Tell us more @Mari !!

Reactions: Agree 1


----------



## Mari (2/2/16)

Patience, I will have all the details before 13:00 today promise

Reactions: Like 1


----------



## Silver (2/2/16)

You expect vapers to have patience!!! 
Lol

Ok, will wait for 1pm

Reactions: Agree 2 | Funny 1 | Thanks 1


----------



## Stosta (2/2/16)

Silver said:


> You expect vapers to have patience!!!
> Lol
> 
> Ok, will wait for 1pm


Yeah what's up with that?! Sometimes I feel sorry for the vendors I deal with...

Reactions: Like 1 | Agree 1 | Funny 4


----------



## blujeenz (2/2/16)

Stosta said:


> Yeah what's up with that?! Sometimes I feel sorry for the vendors I deal with...

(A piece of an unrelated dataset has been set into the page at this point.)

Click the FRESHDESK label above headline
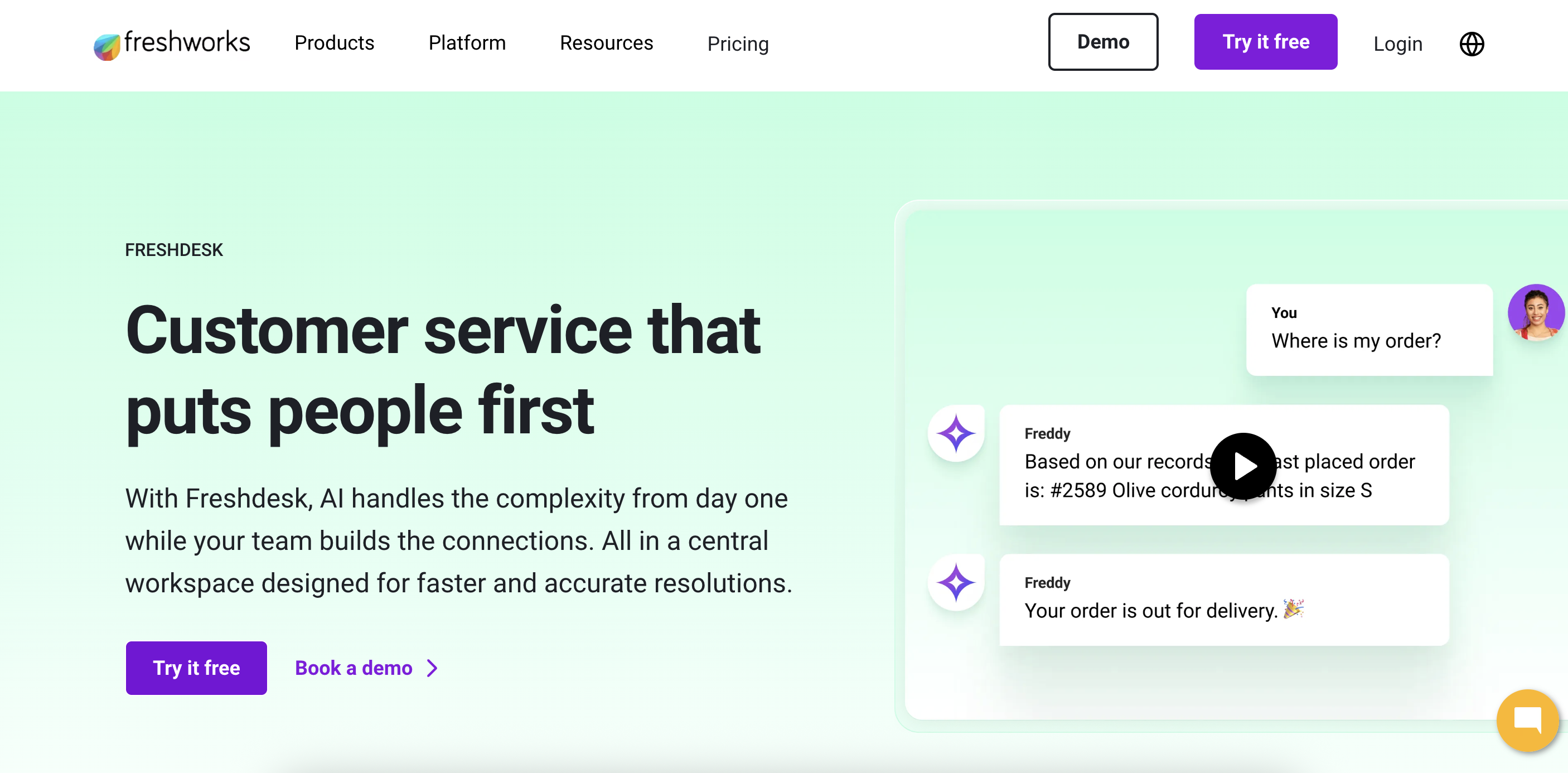 point(174,249)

Thats a real thought provoking question dude.
Now that you mention it, Ive also noticed a real _ants in the pants_ tendency between placing my order and physical collection.
It probably has an underlying pschological issue, I'll give it some thought... and I'll give you an answer at 5pm.













5pm

Reactions: Like 1 | Funny 4


----------



## Stosta (2/2/16)

blujeenz said:


> Thats a real thought provoking question dude.
> Now that you mention it, Ive also noticed a real _ants in the pants_ tendency between placing my order and physical collection.
> It probably has an underlying pschological issue, I'll give it some thought... and I'll give you an answer at 5pm.
> 
> ...


Hahaha! 5PM?!?!?!?!?! I CAN"T WAQIT THAT LONG WHATS WRONG WITH YOU?!?!?!

Reactions: Funny 2


----------



## Mari (2/2/16)

LOl just clarifying the prizes before i send all the details out.

Reactions: Like 1


----------



## Stosta (2/2/16)

About that impatience thing... Can I just start guessing juices now and if I get it right I win @Mari ?

Reactions: Funny 4


----------



## Mari (2/2/16)

hehehe clever answer but you can try myself and Jess where very clever ..... almost time

Reactions: Like 1


----------



## Mari (2/2/16)

I am going to post a new image with all the details on there


----------



## Andre (2/2/16)

Mari said:


> I am going to post a new image with all the details on there


Probably better in your vendor forum?

Reactions: Agree 1


----------



## shaunnadan (2/2/16)

Andre said:


> Probably better in your vendor forum?



unless we move this thread there and change the heading ?


----------



## Mari (2/2/16)

I posted a new thread in my forum.

Thanks all

Reactions: Like 2


----------



## Greyz (2/2/16)

It's 5 minutes to 1.
Just tell us already the suspenders are killing me!


----------



## shaunnadan (2/2/16)

Greyz said:


> It's 5 minutes to 1.
> Just tell us already the suspenders are killing me!



http://www.ecigssa.co.za/can-you-guess-the-local-juice-comp-6-feb-2016.t19178/


----------



## Greyz (2/2/16)

shaunnadan said:


> http://www.ecigssa.co.za/can-you-guess-the-local-juice-comp-6-feb-2016.t19178/


Shaun to the rescue thanks bud


----------